Return the maximum binary tree built from nums.
Example 1:
Input: nums = [3,2,1,6,0,5]
Output: [6,3,5,null,2,0,null,null,1]
Explanation: The recursive calls are as follow:
- The largest value in [3,2,1,6,0,5] is 6. Left prefix is [3,2,1] and right suffix is [0,5].
- The largest value in [3,2,1] is 3. Left prefix is [] and right suffix is [2,1].
- Empty array, so no child.
- The largest value in [2,1] is 2. Left prefix is [] and right suffix is [1].
- Empty array, so no child.
- Only one element, so child is a node with value 1.
- The largest value in [0,5] is 5. Left prefix is [0] and right suffix is [].
- Only one element, so child is a node with value 0.
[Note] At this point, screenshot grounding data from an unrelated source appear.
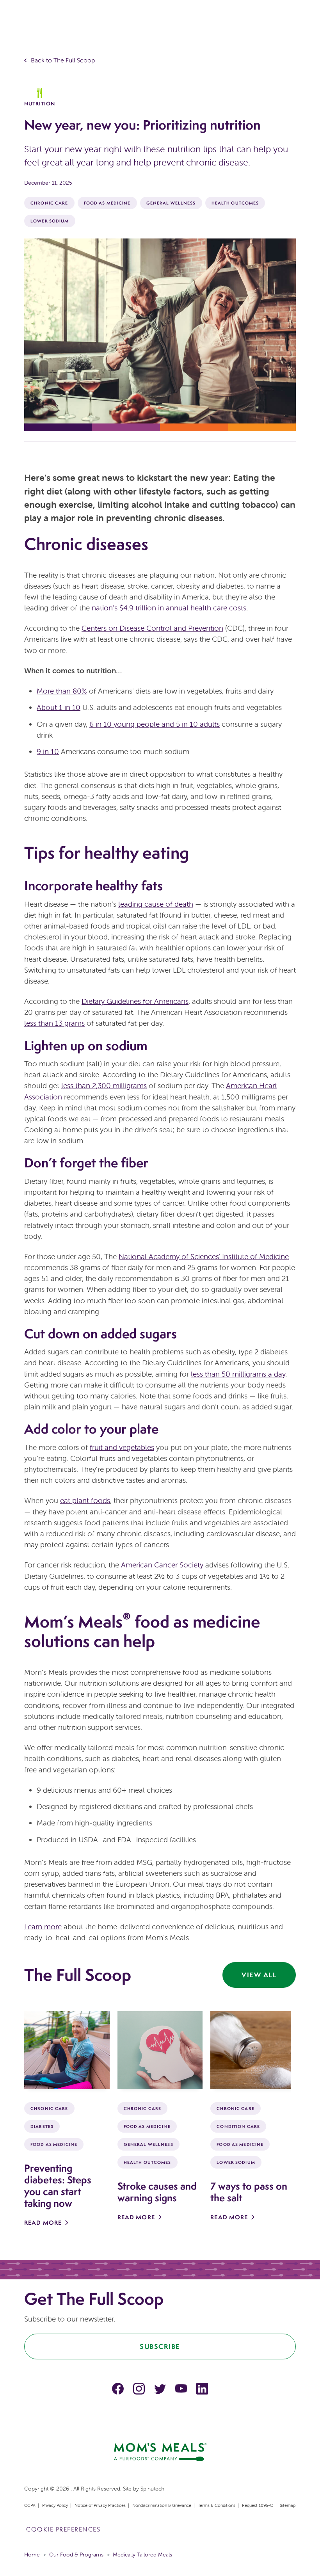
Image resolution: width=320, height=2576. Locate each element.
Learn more (43, 1926)
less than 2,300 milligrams (104, 1085)
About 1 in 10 (58, 707)
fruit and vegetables (122, 1447)
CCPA (30, 2505)
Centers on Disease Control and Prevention (152, 628)
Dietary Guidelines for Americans (135, 1001)
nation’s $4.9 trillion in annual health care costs (169, 607)
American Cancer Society (162, 1564)
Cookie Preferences (63, 2529)
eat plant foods (85, 1500)
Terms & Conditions (216, 2505)
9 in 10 (48, 751)
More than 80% (62, 691)
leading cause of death (155, 904)
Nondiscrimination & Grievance (161, 2505)
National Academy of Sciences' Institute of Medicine (204, 1256)
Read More (43, 2222)
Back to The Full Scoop (63, 60)
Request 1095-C (257, 2505)
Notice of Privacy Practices (100, 2505)
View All (259, 1974)
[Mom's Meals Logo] (160, 2451)
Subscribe (160, 2346)
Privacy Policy (55, 2505)
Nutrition (39, 103)
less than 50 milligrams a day (238, 1374)
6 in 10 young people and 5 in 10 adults (154, 724)
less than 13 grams (54, 1023)
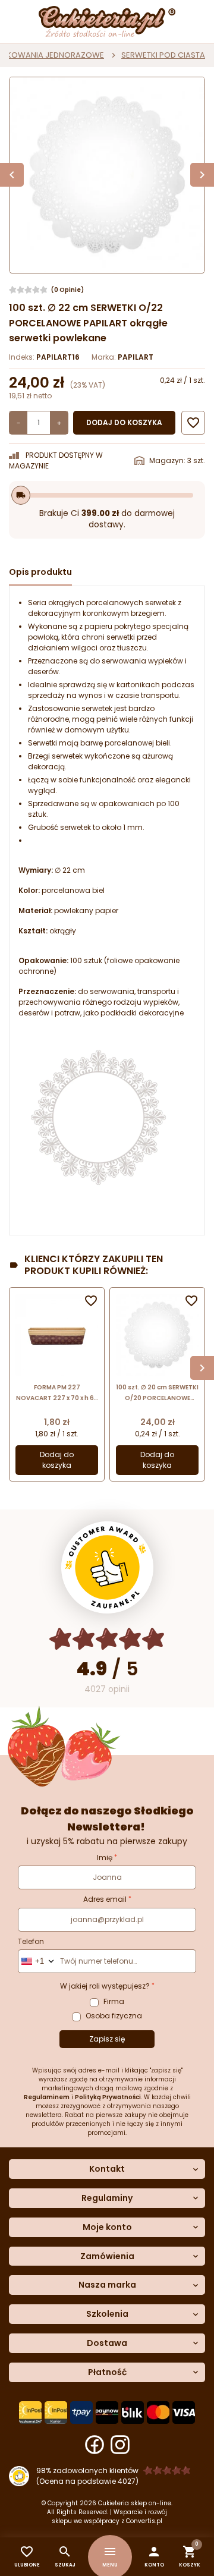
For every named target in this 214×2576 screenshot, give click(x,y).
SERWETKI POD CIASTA (163, 55)
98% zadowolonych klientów (87, 2470)
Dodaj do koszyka (124, 422)
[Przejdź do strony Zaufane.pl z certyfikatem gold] (107, 1567)
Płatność (107, 2372)
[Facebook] (94, 2444)
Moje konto (107, 2227)
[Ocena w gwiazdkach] (107, 1639)
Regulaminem (47, 2097)
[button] (154, 2556)
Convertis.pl (144, 2521)
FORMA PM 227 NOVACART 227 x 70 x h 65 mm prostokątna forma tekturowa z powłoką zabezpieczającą (57, 1393)
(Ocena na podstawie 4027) (87, 2481)
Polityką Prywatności (108, 2097)
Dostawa (107, 2343)
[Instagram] (120, 2444)
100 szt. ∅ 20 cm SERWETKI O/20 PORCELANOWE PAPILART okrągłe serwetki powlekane (157, 1393)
- Empty array, so no child.
Example 2:
Input: nums = [3,2,1]
Output: [3,null,2,null,1]
Constraints:
- 1 <= nums.length <= 1000
- 0 <= nums[i] <= 1000
- All integers in nums are unique.
Solution
/**
* Definition for a binary tree node.
* public class TreeNode {
* int val;
* TreeNode left;
* TreeNode right;
* TreeNode() {}
* TreeNode(int val) { this.val = val; }
* TreeNode(int val, TreeNode left, TreeNode right) {
* this.val = val;
* this.left = left;
* this.right = right;
* }
* }
*/
class Solution {
//int this que we need to work seperately on the left side of max element and on the right side of maxElement
//so we required a data structure that give us this functionality that while going from left to right if there is any max element between left and right then
//we can separate them
//here monotonic Stack can help us if we will put element in decreasing order then
//if any max element comes then we will pop the element from stack untill stackTop is less than max element and we will make
//(stack max element) (which is last poped max element) to the left child of maxelement
//if lesser element comes then we will make it right child of stackTOp
public TreeNode constructMaximumBinaryTree(int[] nums) {
Stack<TreeNode> stack = new Stack<>();
for (int i = 0; i < nums.length; i++) {
TreeNode curr = new TreeNode(nums[i]);
while (stack.size() > 0 && stack.peek().val < nums[i]) {
curr.left = stack.pop();
}
if (stack.size() > 0) {
stack.peek().right = curr;
}
stack.push(curr);
}
while (stack.size() > 1) stack.pop();
return stack.peek();
}
}